What is a Deposition?
A deposition is a question and answer session with the opposing attorney where you will be put under oath to testify about matters related to your case. The opposing attorney has the responsibility to learn all the facts and information about the case and this is one way they do so. This is their opportunity to evaluate what you say and how you say it to determine whether you will be a believable witness. Although it is a formal proceeding, it does not take place before a judge or in the courthouse.
Who Will Be There?
Obviously, you will be there as the deponent – the person answering questions about the case. At least three other people will be there: (1) an Attorney from Fite Law Group to see that your rights are protected; (2) the opposing attorney who will ask the questions and who is there to learn as much as possible to benefit his or her own client; (3) the court reporter, who will give you the oath and make a written recording of everything that is said on the record. Technically, the Defendant also has the right to attend the deposition, but this rarely happens.
What Do I Have to Do?
- Show up and be on time.
- Dress neatly and carefully as you would for a business meeting, church or other important conservative function. Avoid flashy or uncomfortable clothing or jewelry. Limit visible piercings to a minimum, cover tattoos and wear a neat hairstyle. If you are not certain about what to wear, ask us. We have a small closet of clothing and shoes in common sizes for you to borrow for the deposition if you do not have anything of your own to wear.
- Be polite to everyone, but not overly friendly. Try to relax, but remain alert and pay attention to the questions being asked. If you feel like you are getting tired, ask to take a break.
- Listen carefully, Make sure you understand the question before you answer, answer the question that has been asked.
How Long Will It Take?
Your deposition is limited to four hours under the Arizona rules. However, for relatively straightforward cases, a deposition typically lasts between 40 minutes and 1.5 hours. If you need further advice on how much time to allow, ask your attorney. Make sure you have enough time to not feel rushed. It is important that you take your time to listen and answer.

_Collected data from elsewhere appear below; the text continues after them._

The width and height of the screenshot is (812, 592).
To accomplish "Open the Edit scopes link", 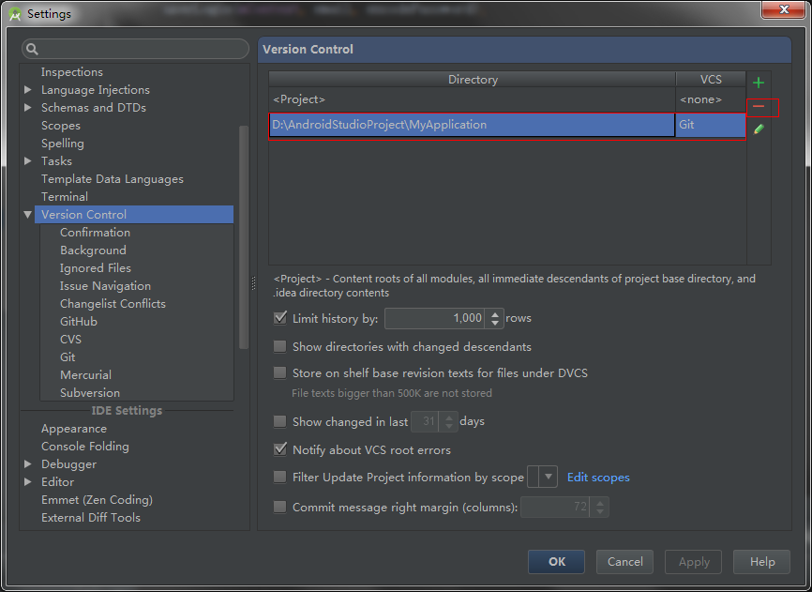I will click(598, 478).
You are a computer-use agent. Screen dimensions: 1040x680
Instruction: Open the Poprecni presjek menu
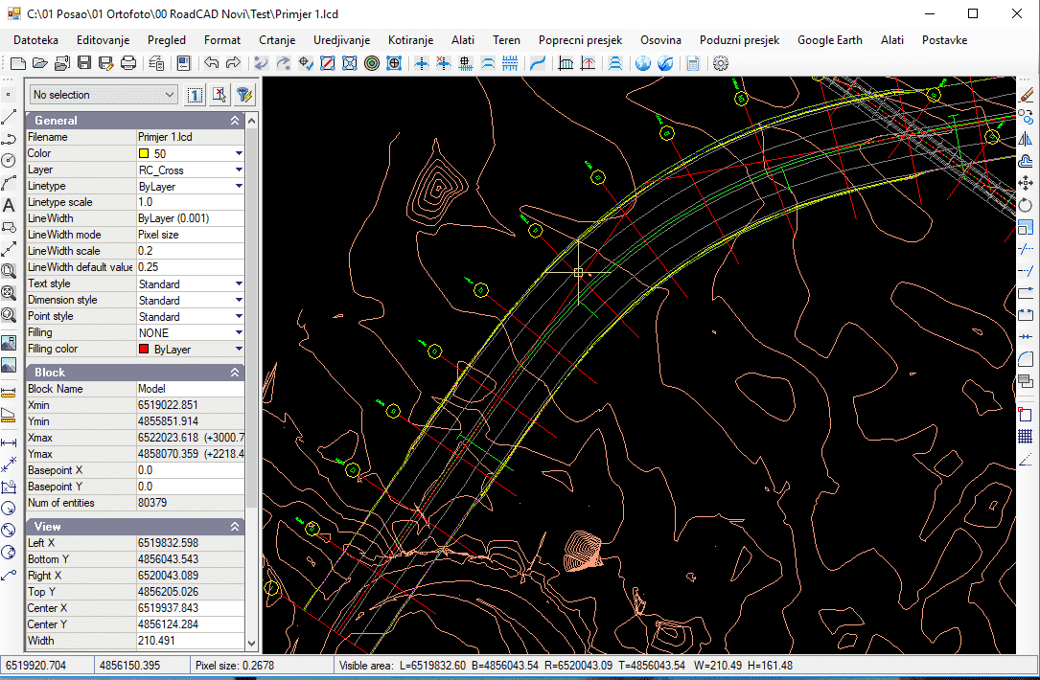(580, 40)
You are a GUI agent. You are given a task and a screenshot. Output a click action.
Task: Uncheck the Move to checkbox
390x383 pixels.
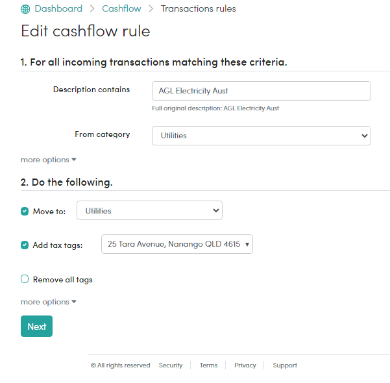[25, 211]
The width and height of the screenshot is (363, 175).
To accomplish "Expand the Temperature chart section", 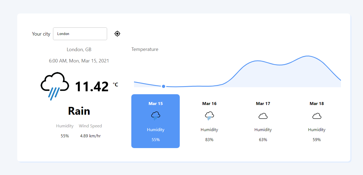I will click(145, 49).
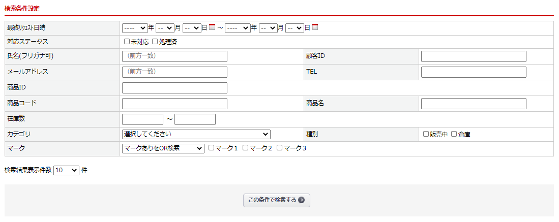The image size is (559, 222).
Task: Focus the 氏名(フリガナ可) input field
Action: tap(174, 56)
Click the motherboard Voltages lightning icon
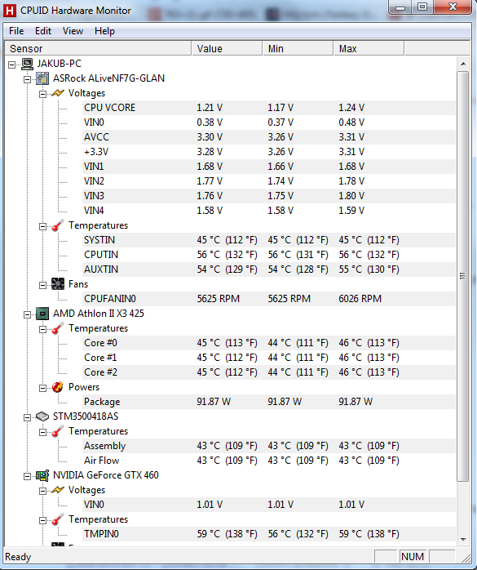Image resolution: width=477 pixels, height=570 pixels. [58, 93]
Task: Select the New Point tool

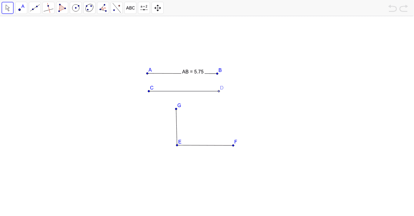Action: click(21, 8)
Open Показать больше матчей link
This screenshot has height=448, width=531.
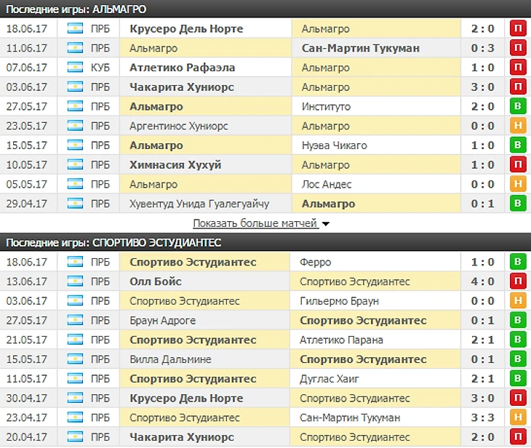pyautogui.click(x=255, y=223)
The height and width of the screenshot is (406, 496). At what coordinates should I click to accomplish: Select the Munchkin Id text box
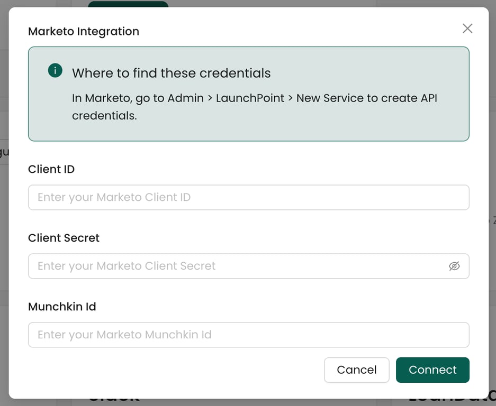click(x=248, y=335)
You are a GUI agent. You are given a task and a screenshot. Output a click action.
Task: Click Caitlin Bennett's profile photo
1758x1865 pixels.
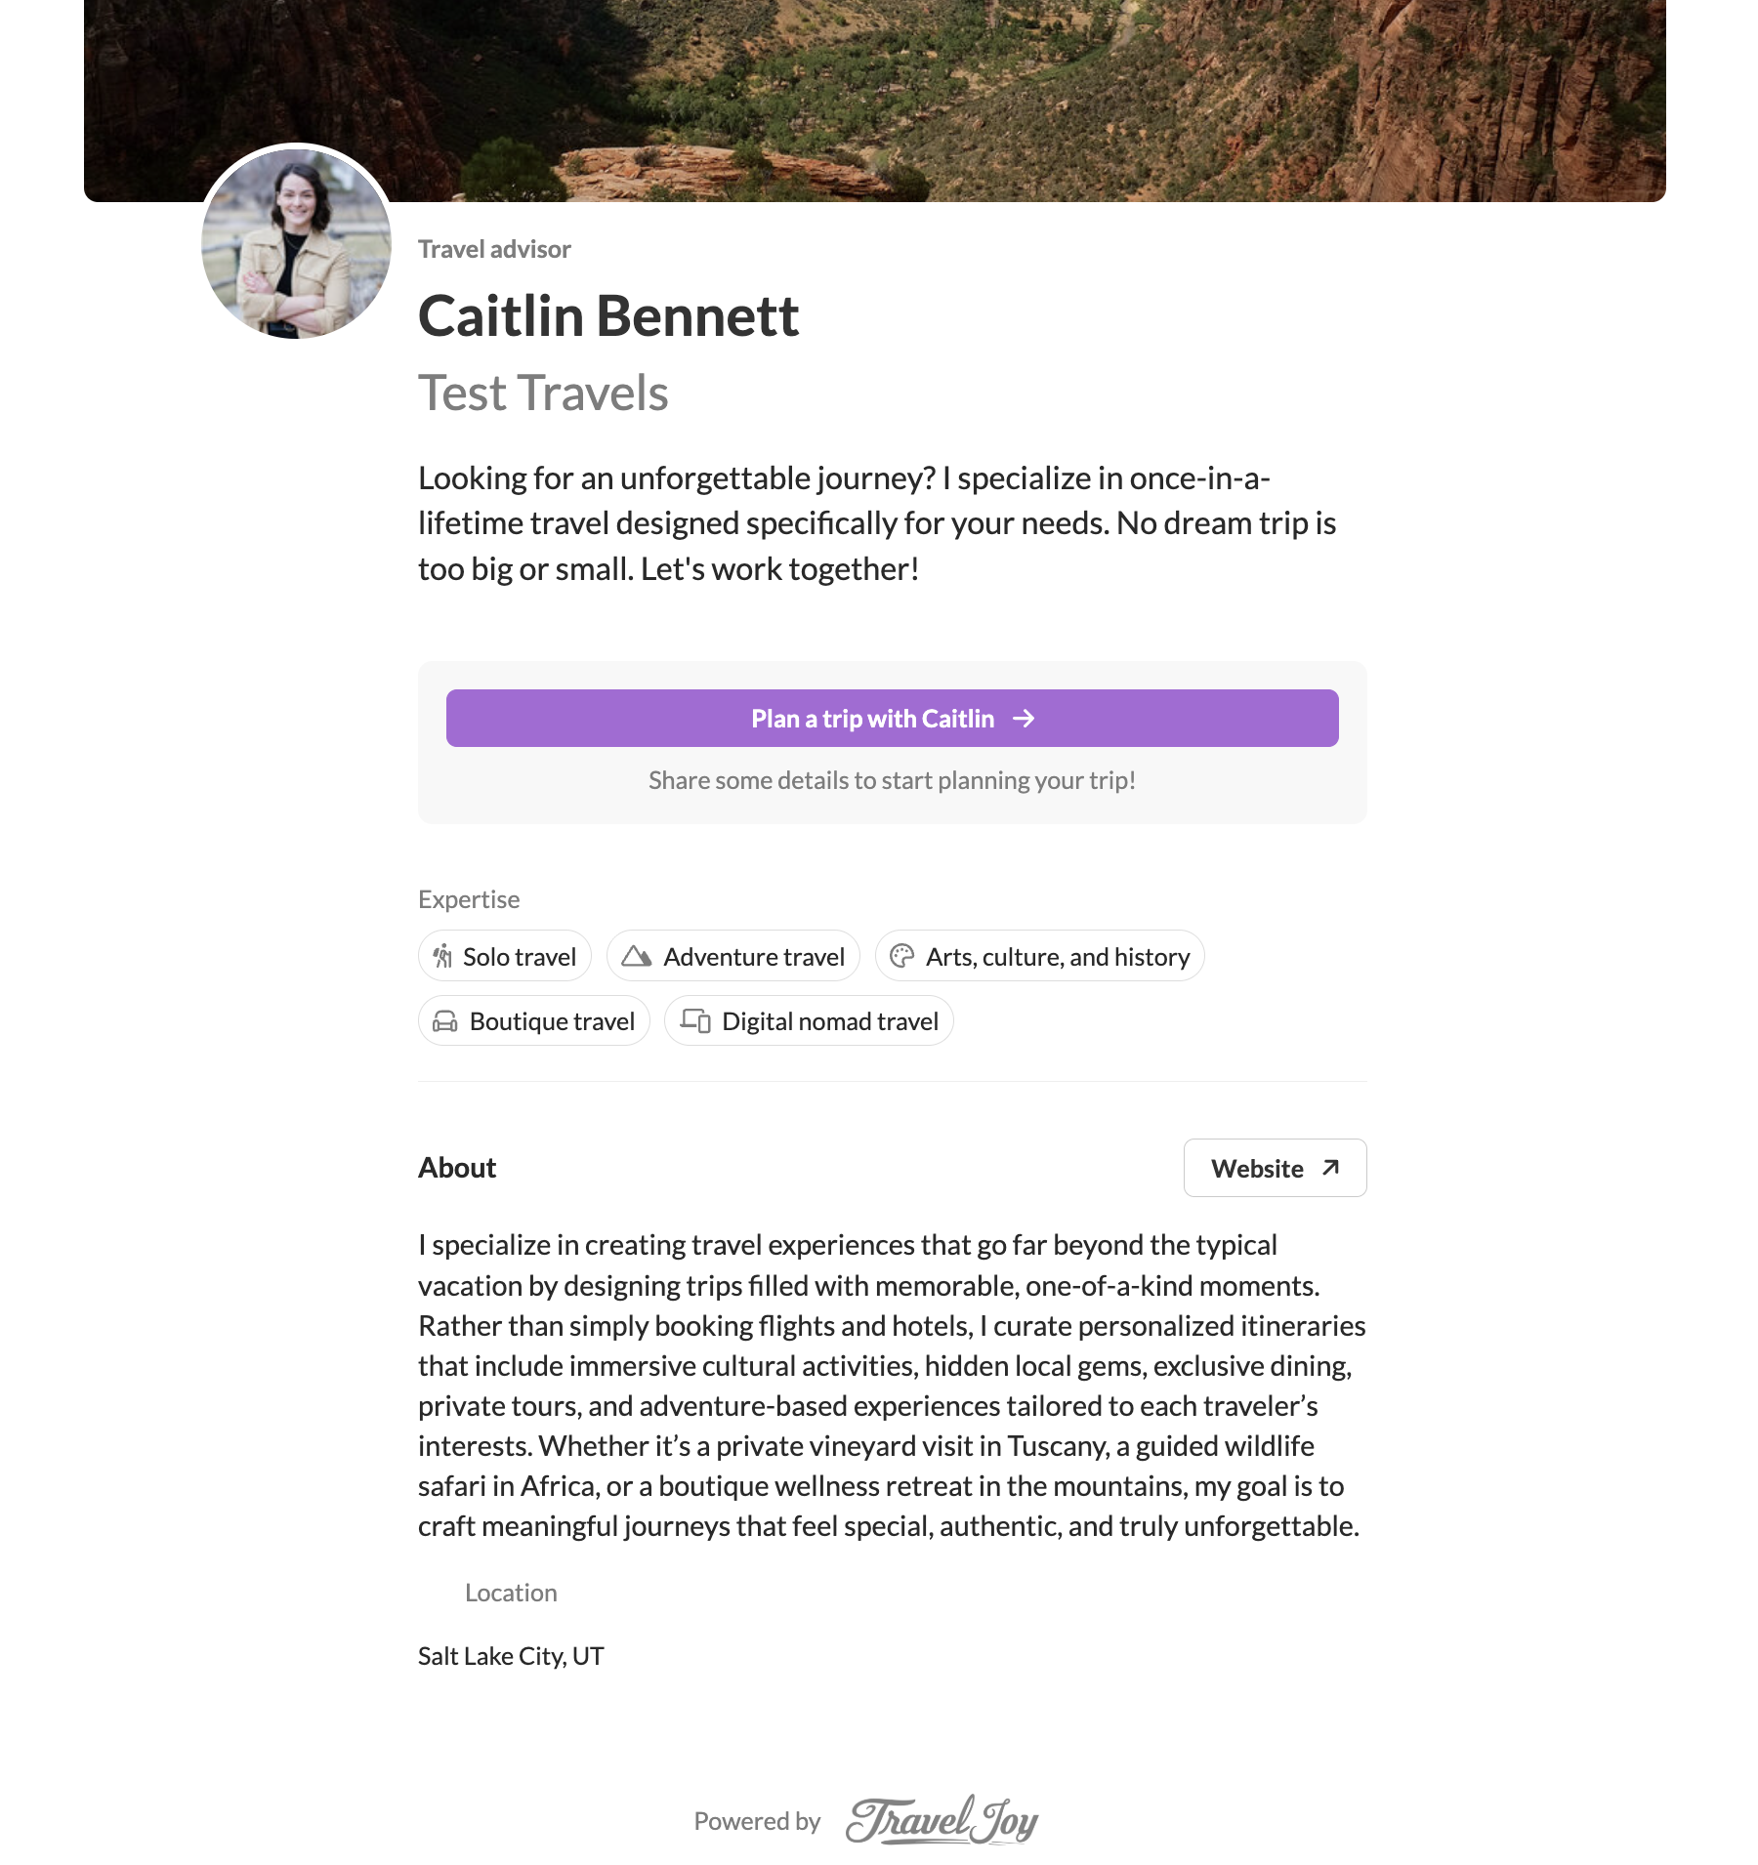click(296, 243)
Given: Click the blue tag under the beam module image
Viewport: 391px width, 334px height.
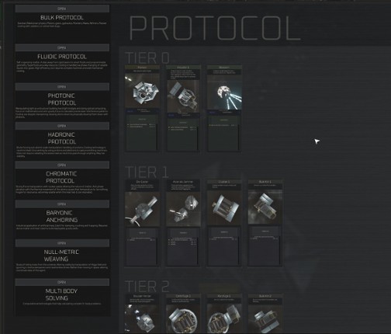Looking at the screenshot, I should [212, 113].
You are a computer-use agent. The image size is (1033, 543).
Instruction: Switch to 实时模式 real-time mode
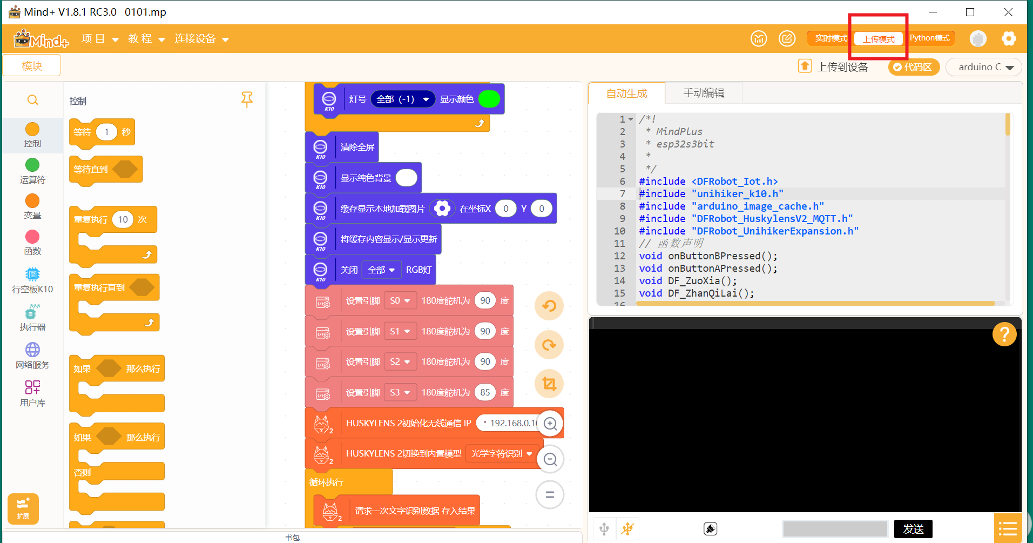[831, 38]
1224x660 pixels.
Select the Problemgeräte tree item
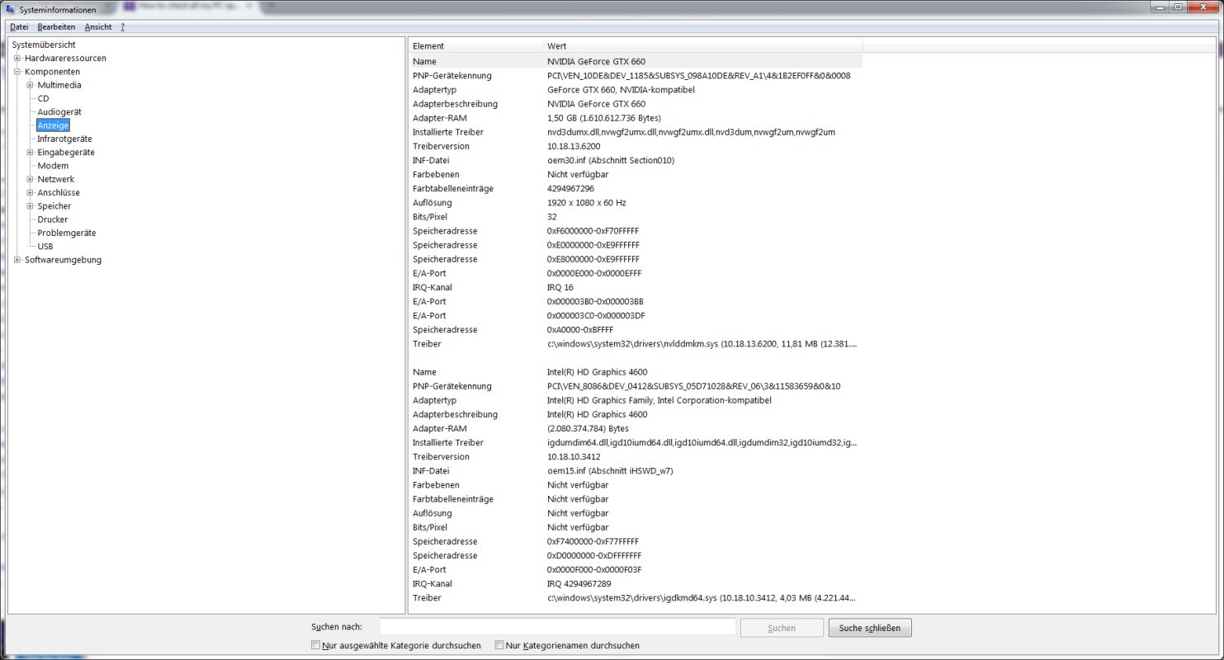click(65, 233)
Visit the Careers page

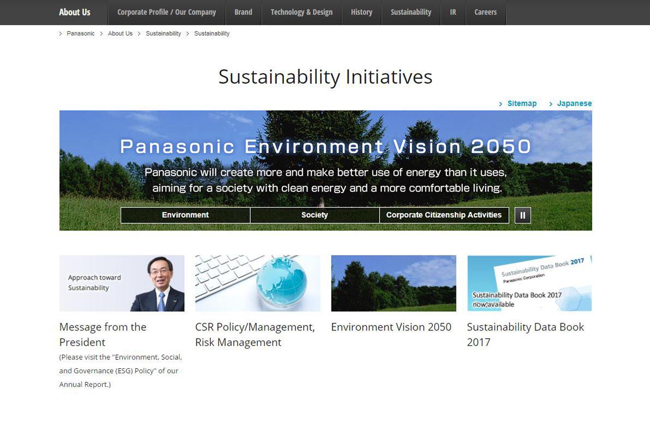point(486,12)
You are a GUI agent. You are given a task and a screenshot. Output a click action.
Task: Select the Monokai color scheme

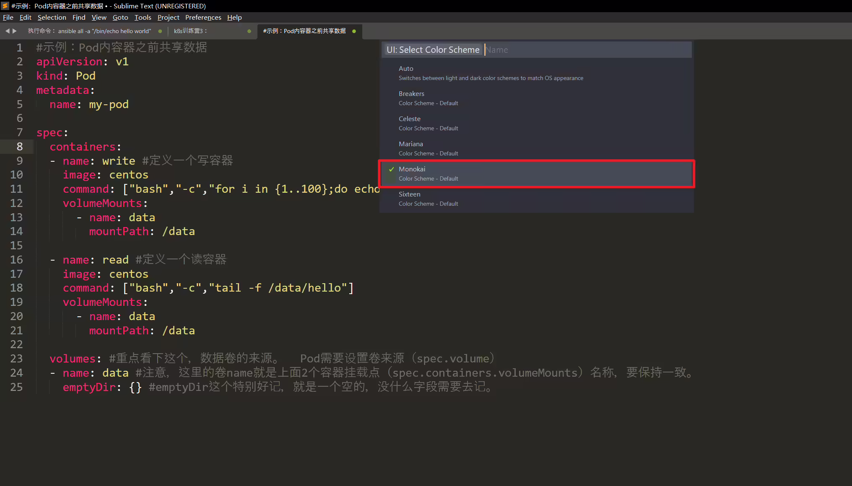coord(536,173)
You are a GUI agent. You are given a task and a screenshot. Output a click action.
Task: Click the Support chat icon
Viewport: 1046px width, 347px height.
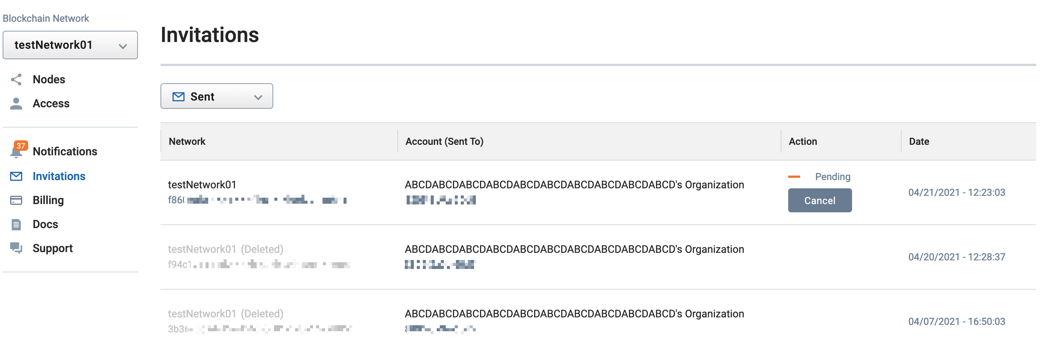pos(16,248)
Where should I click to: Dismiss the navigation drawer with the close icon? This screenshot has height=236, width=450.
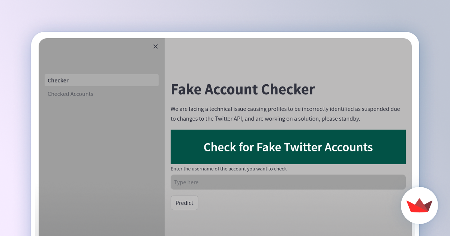pyautogui.click(x=156, y=46)
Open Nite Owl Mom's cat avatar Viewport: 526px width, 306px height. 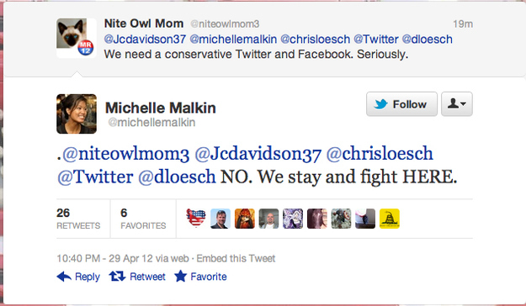(x=77, y=38)
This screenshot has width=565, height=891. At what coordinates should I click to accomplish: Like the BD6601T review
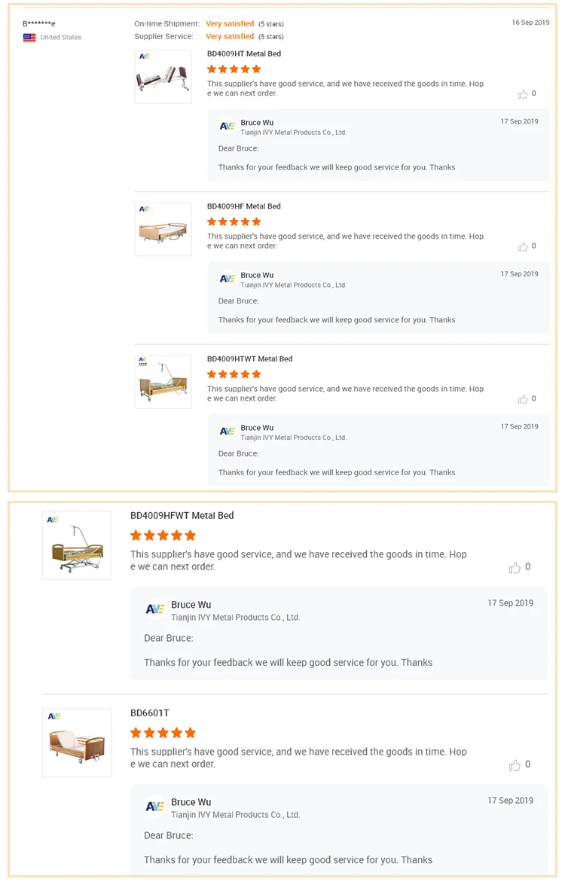[515, 765]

Listen to the Question. Pay attention to the question that is asked and give a complete answer to that question, but don’t volunteer information or elaborate unnecessarily. Remember that the attorney asking questions is not there to help you, but to find out information that will help his or her client.
Tell the Truth. Even if you think the answer to a question might harm your case, don’t be evasive. The facts will come out anyway and telling the truth will make you look better than an answer that hides or softens the facts. Remember that attorneys are trained to observe and evaluate truthfulness and credibility. Be direct and honest about harmful facts and the rest of what you have to say will be that much more believable.
Don’t be afraid to admit that you talked to your attorney before the deposition! There is nothing wrong with discussing the case with your attorney and you shouldn’t feel uncomfortable admitting that you did.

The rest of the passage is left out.